During the first decades of the twentieth century, such publishing houses
as William Blackwood and Sons, Edward Arnold and Company, Sedgwick and
Jackson, and Alfred A. Knopf drove hard bargains with their writers, paying
them as little as possible. However, in 1962, Forster gave several thousand
pounds to the Fitzwilliam Museum in Cambridge for the purchase of Greek
sculpture; he donated the manuscript of A Passage to India to the
London Library, and that item fetched 6,500 pounds at an auction at Christie's.
In April 1964, Forster told Maurice Hill (1909-1966), the Cambridge geophysicist,
that his personal account housed 20,000 pounds, and a week later he abruptly
turned over half of that sum to Bob Buckingham and his wife May. Indeed,
a tally of the amounts dolled out to such friends as the Buckinghams and
Joe Acklerley would yield a fair estimate of Forster's income and net worth.
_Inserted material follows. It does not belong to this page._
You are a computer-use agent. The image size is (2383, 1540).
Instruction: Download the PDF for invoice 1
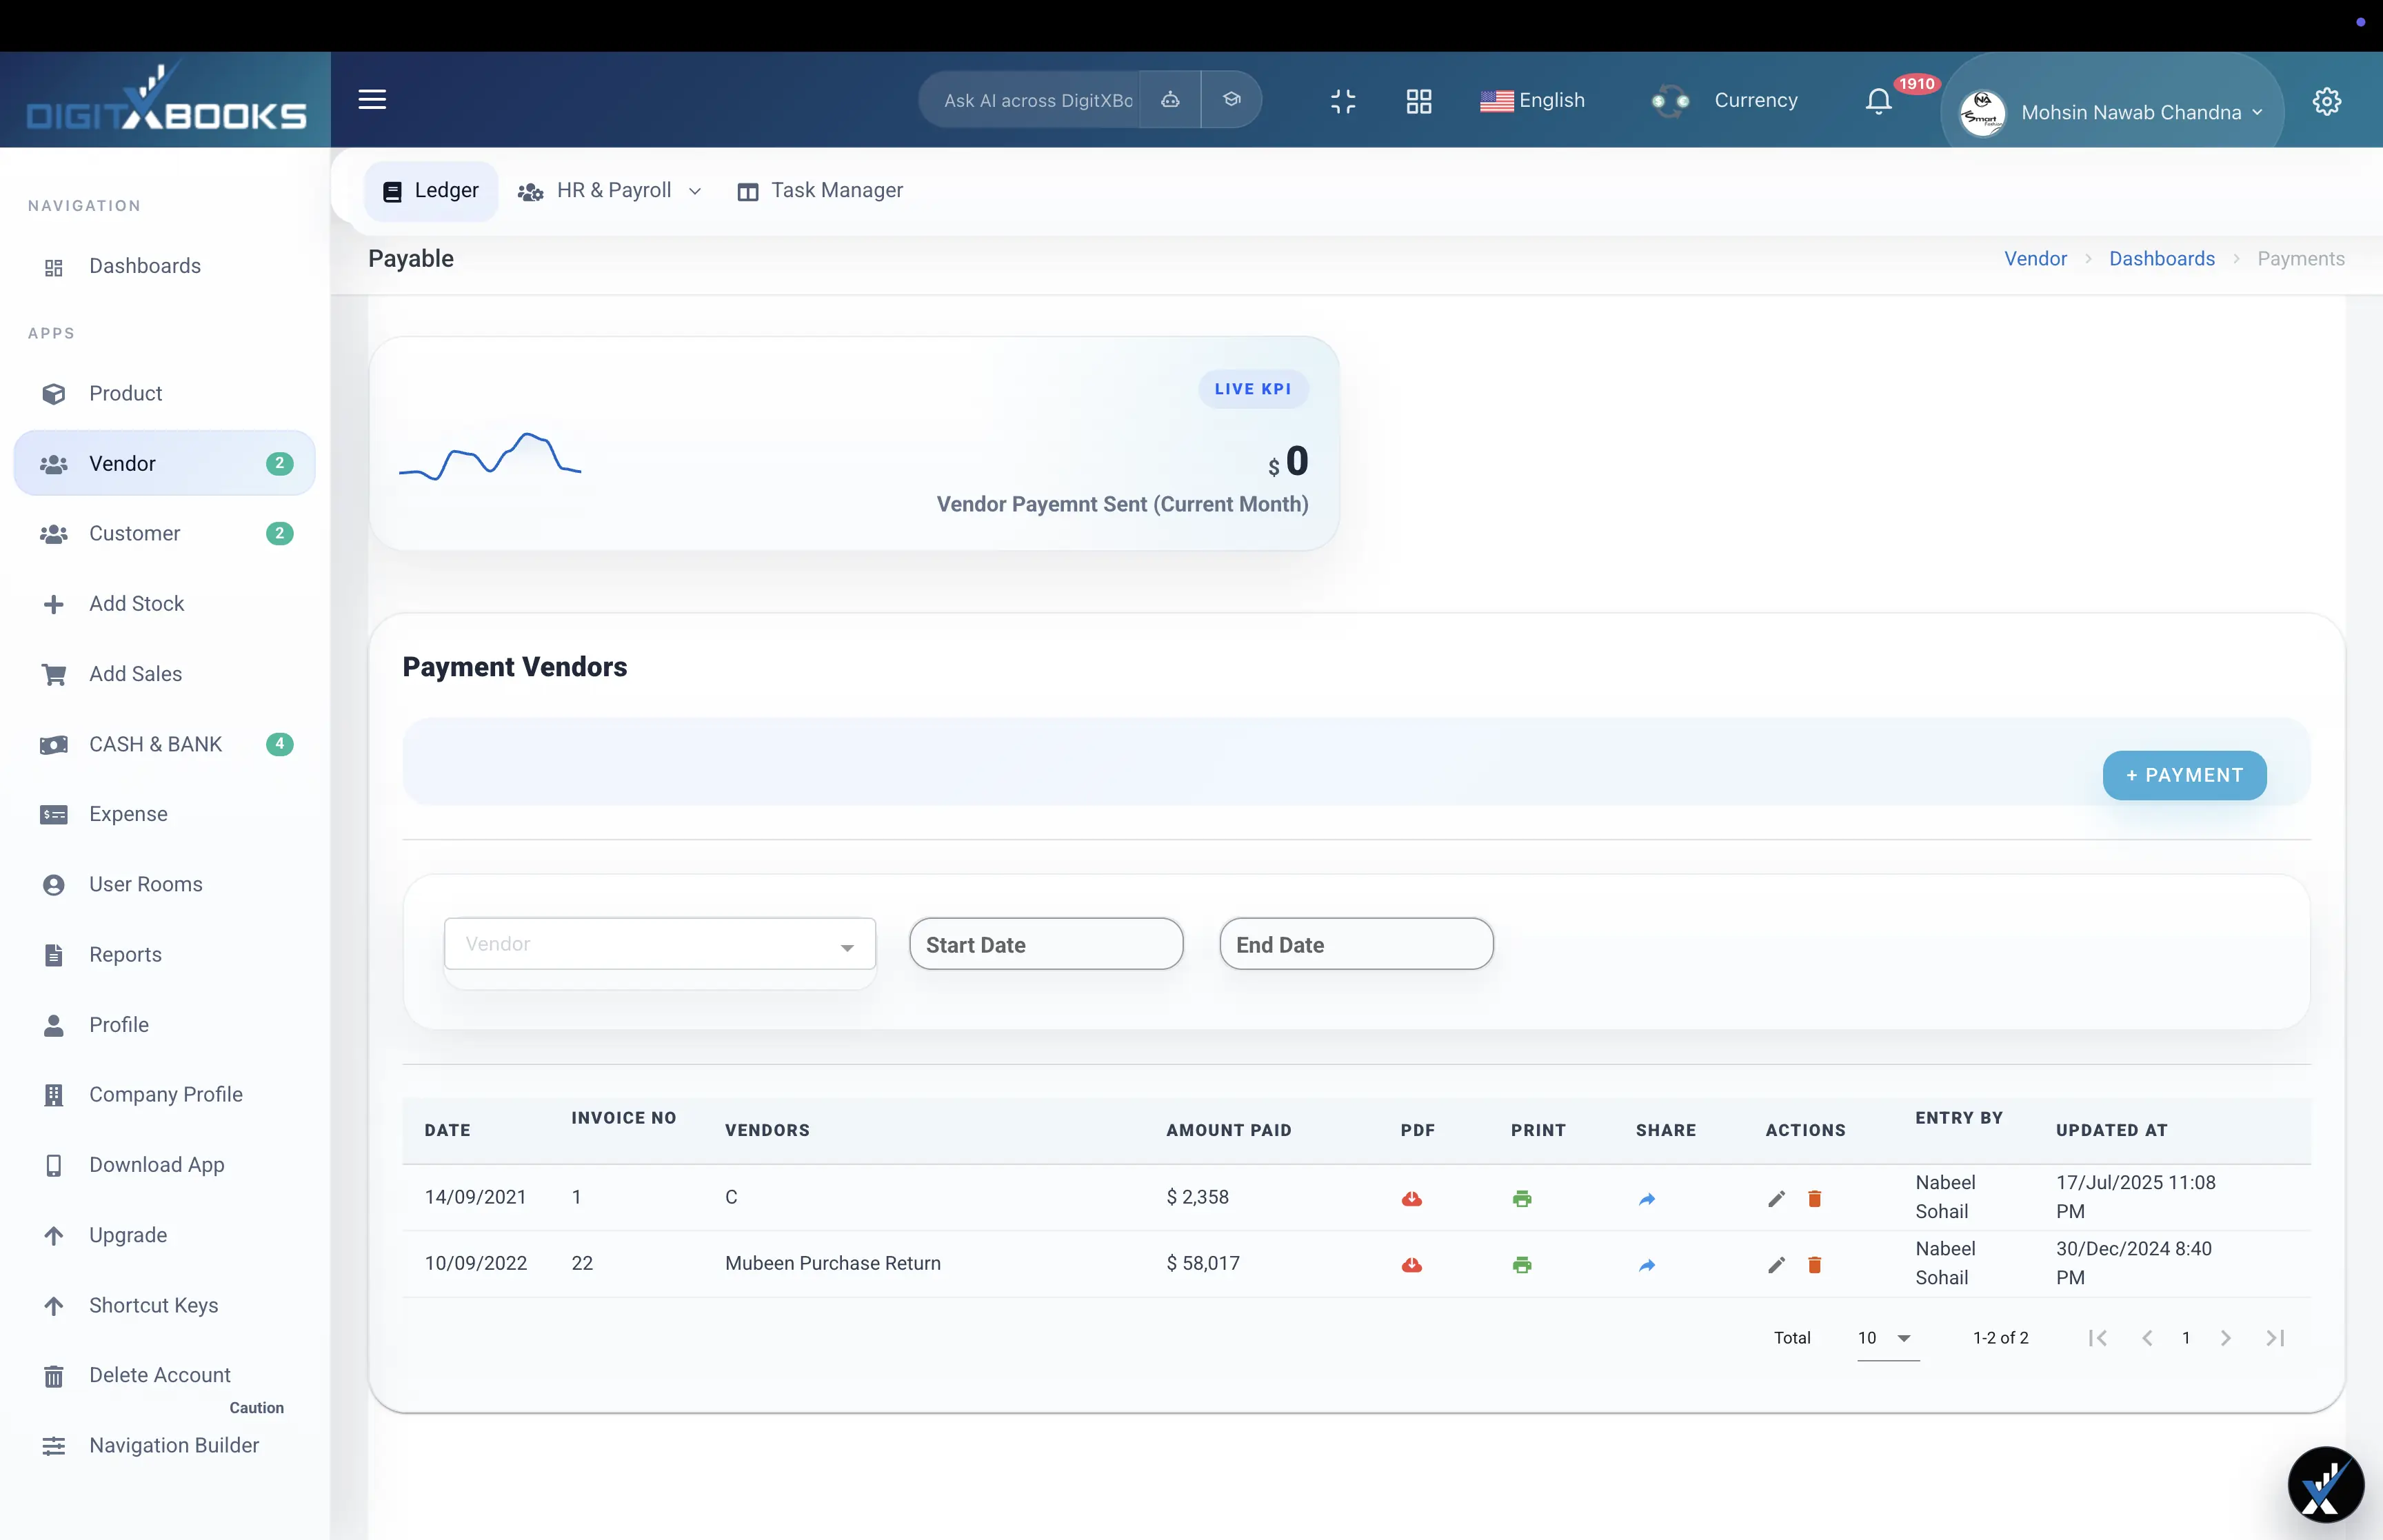tap(1411, 1198)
For example, in a letter accompanying a one-thousand-pound check to Ackerley,
Forster identified his act of beneficence as "both easy and pleasant."
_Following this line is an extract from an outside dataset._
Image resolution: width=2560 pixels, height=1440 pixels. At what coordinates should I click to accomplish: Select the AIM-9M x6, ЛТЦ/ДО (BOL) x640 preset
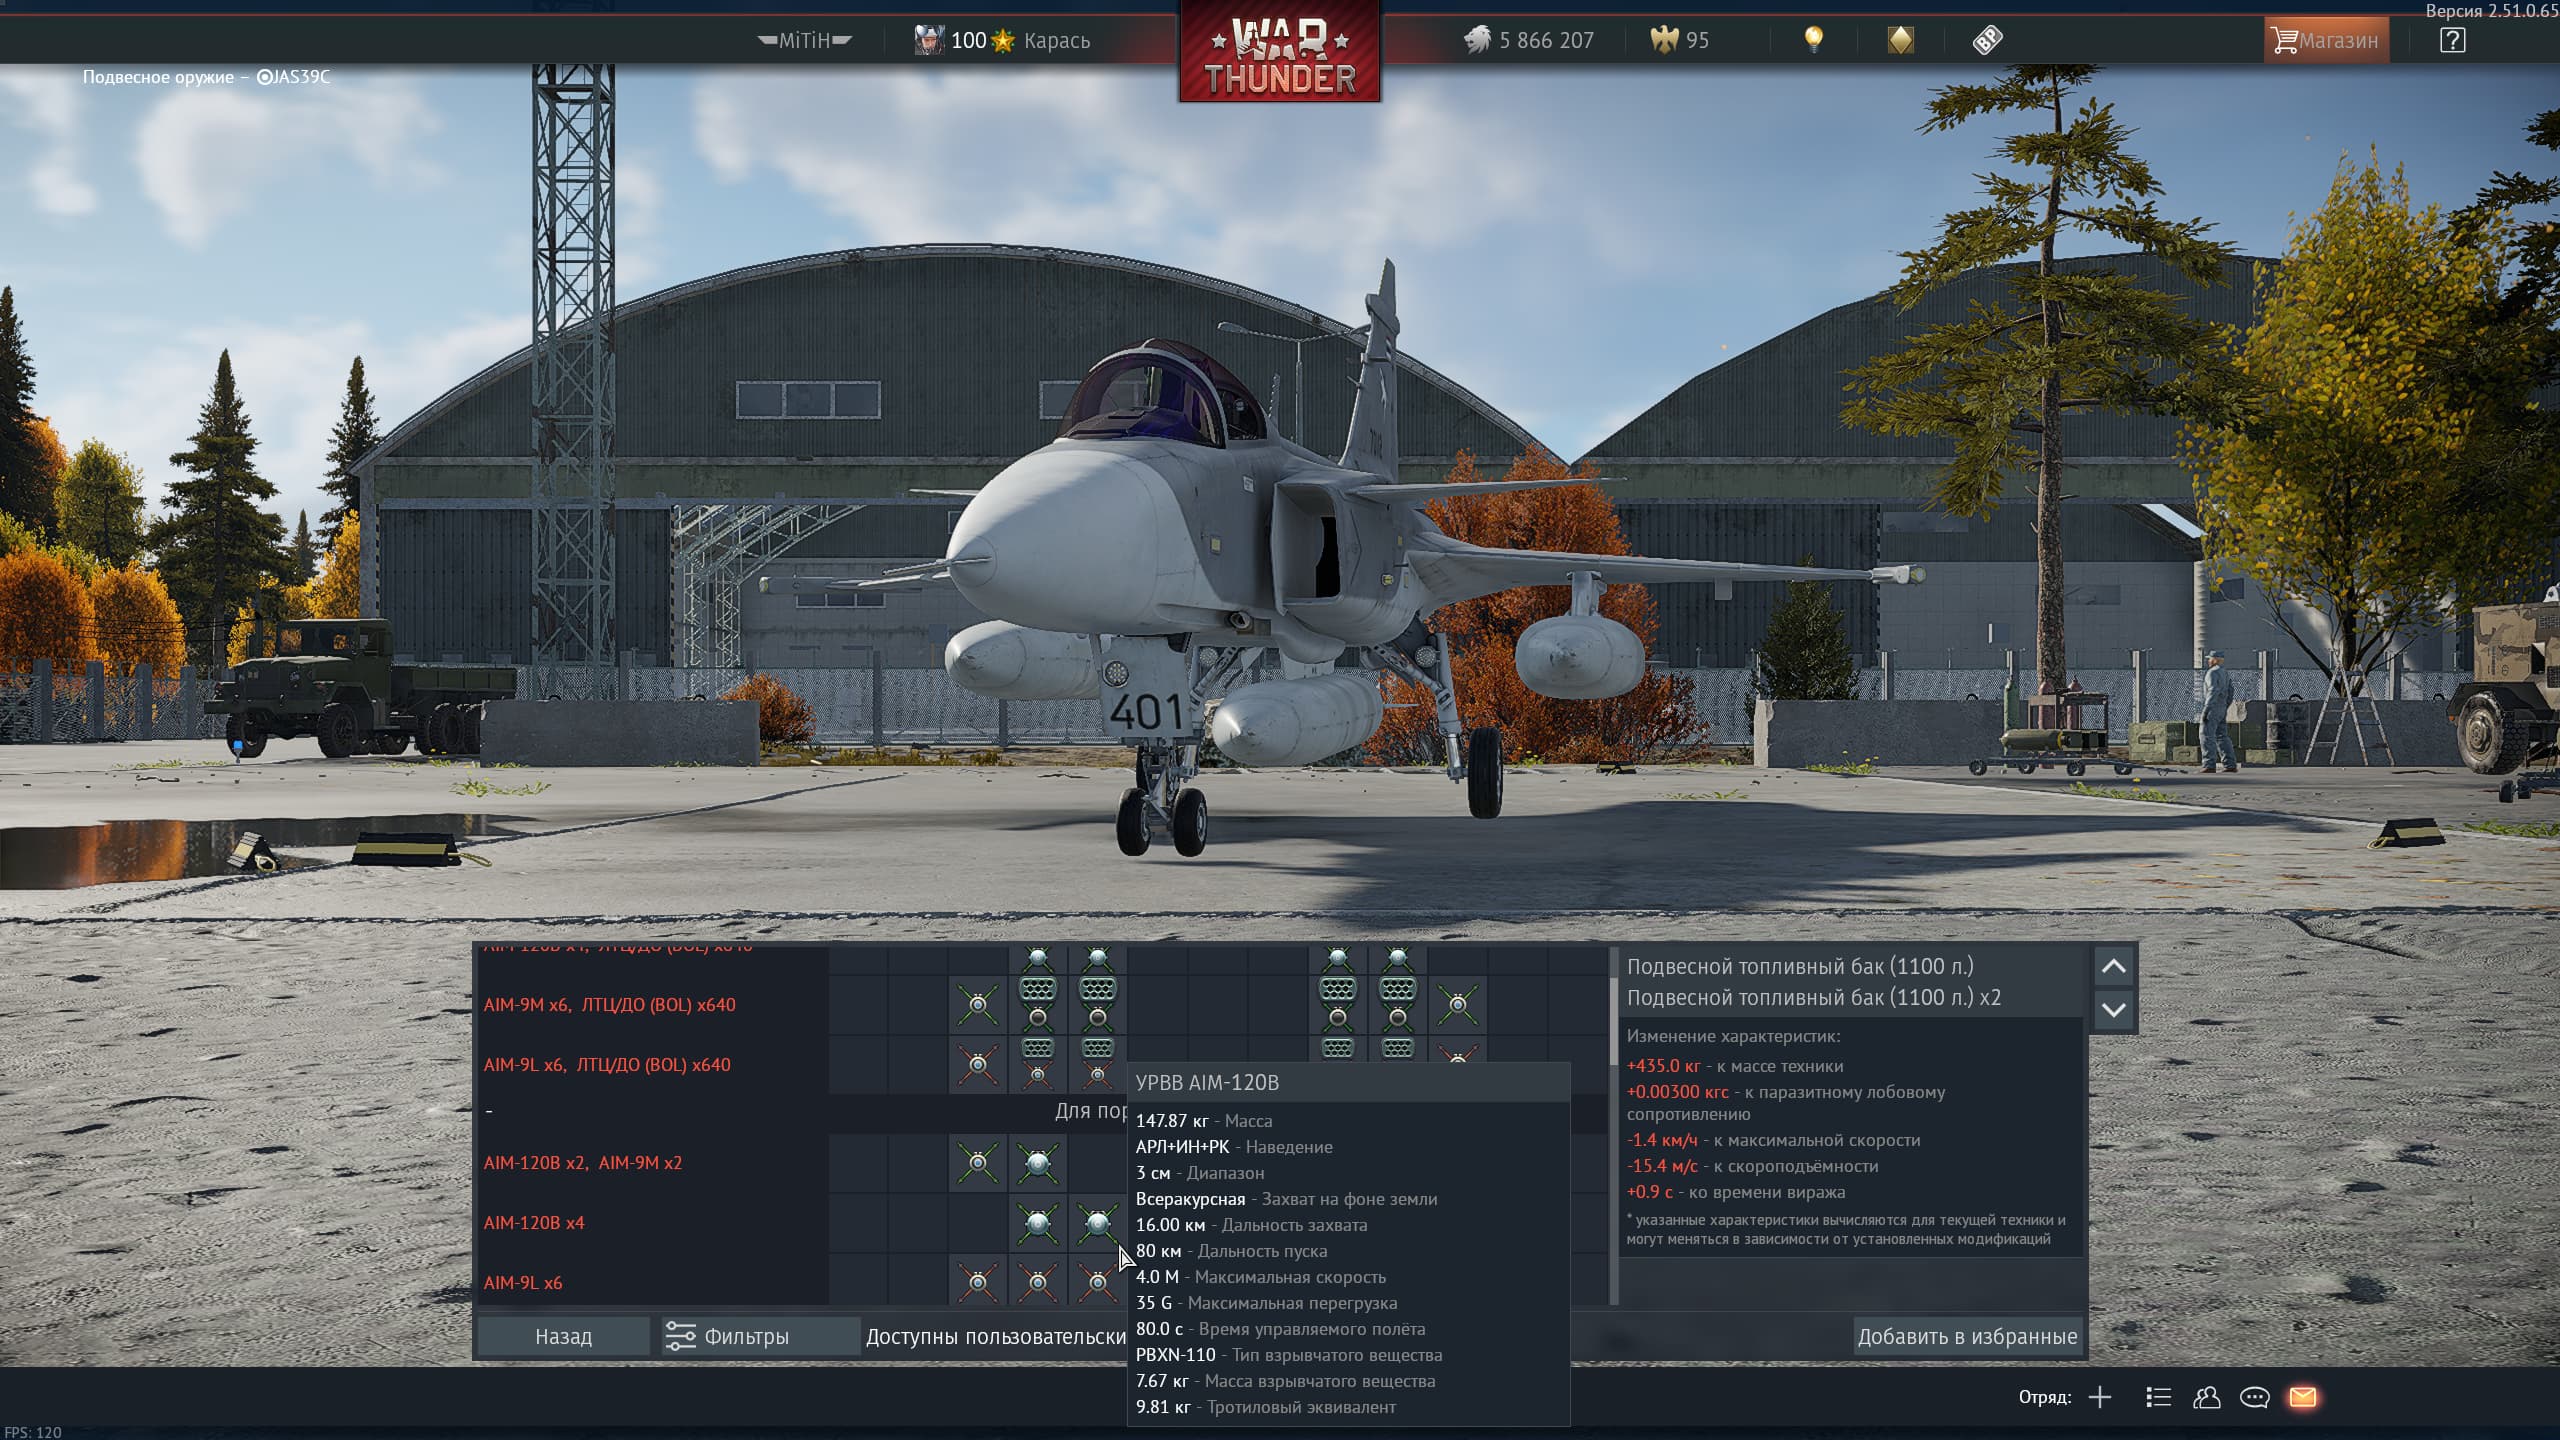[609, 1005]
Forster, himself, in a 1958 interview in The
Paris Review, remarked, that "I have always found writing pleasant
. . . I've enjoyed it, but believe that in some ways it is good. Whether
it will last, I have no idea." Perhaps the final testament to that remark,
as well as to the state of Forster's present literary popularity generally,
may be observed within the sixth edition (1993) of the standard Norton
Anthology of English Literature, Volume Two. Among Forster's close
contemporaries, Virginia Woolf appears with six selections that occupy
eighty-seven pages; James Joyce with four selections over seventy-five
pages; D. H. Lawrence, twelve pieces over forty-eight pages; Edith Sitwell,
four poems over nine pages; and T. S. Eliot, nine poems and two prose selections
over forty-seven pages. Forster, the oldest of that sextet, has been represented
with but a single short story, "The Road from Colonus" (1911), extending
over eight pages. One wonders how long before Forster will, as has his
rival and contemporary W. Somerset Maugham, fade from the pages of the
anthologies and onto the shelf of "interesting" but merely second level
writers of the twentieth century.
Honors and awards came first to Forster following
the publication of A Passage to India. That novel earned him the
James Tait Black Memorial Prize and the Prix Femina Vie Heureuse (both
1925). In addition, he received honorary doctorates from the University
of Aberdeen (1931), the University of Liverpool (1947), Hamilton (New York)
College (1949), Cambridge University (1950), the University of Nottingham
(1951), the University of Manchester (1954), Leiden University (1954),
and the University of Leicester (1958). Other awards came in the form of
the Tukojimo III Gold Medal, the Companion of Honour (1953), the Order
of Merit (1969; on his ninetieth birthday), and the Companion of the Royal
Society of Literature. Forster held honorary corresponding memberships
in the American Academy of Arts and Letters and the Bavarian Academy of
Fine Arts, and served as president of the Cambridge Humanists.
Critical commentary on Forster's work has always
issued forth in a steady stream, spurred on, of late, because of attempts
by scholars in the several academic disciplines to probe the psychological,
social, and literary dimensions of gay and lesbian literature--or literature
by gays and lesbians. As one would expect, the vast portion of the early
criticism--from 1924 until Forster's death in 1970--focused principally
upon A Passage to India and Aspects of the Novel, while Maurice
has engaged the fancies of the majority of those most recently interested
in Forster. Additional interest in Forster's work has been shown by scholars
probing such diverse, contemporary critical problems as stylistic research,
the spirit of place, and theories of narration.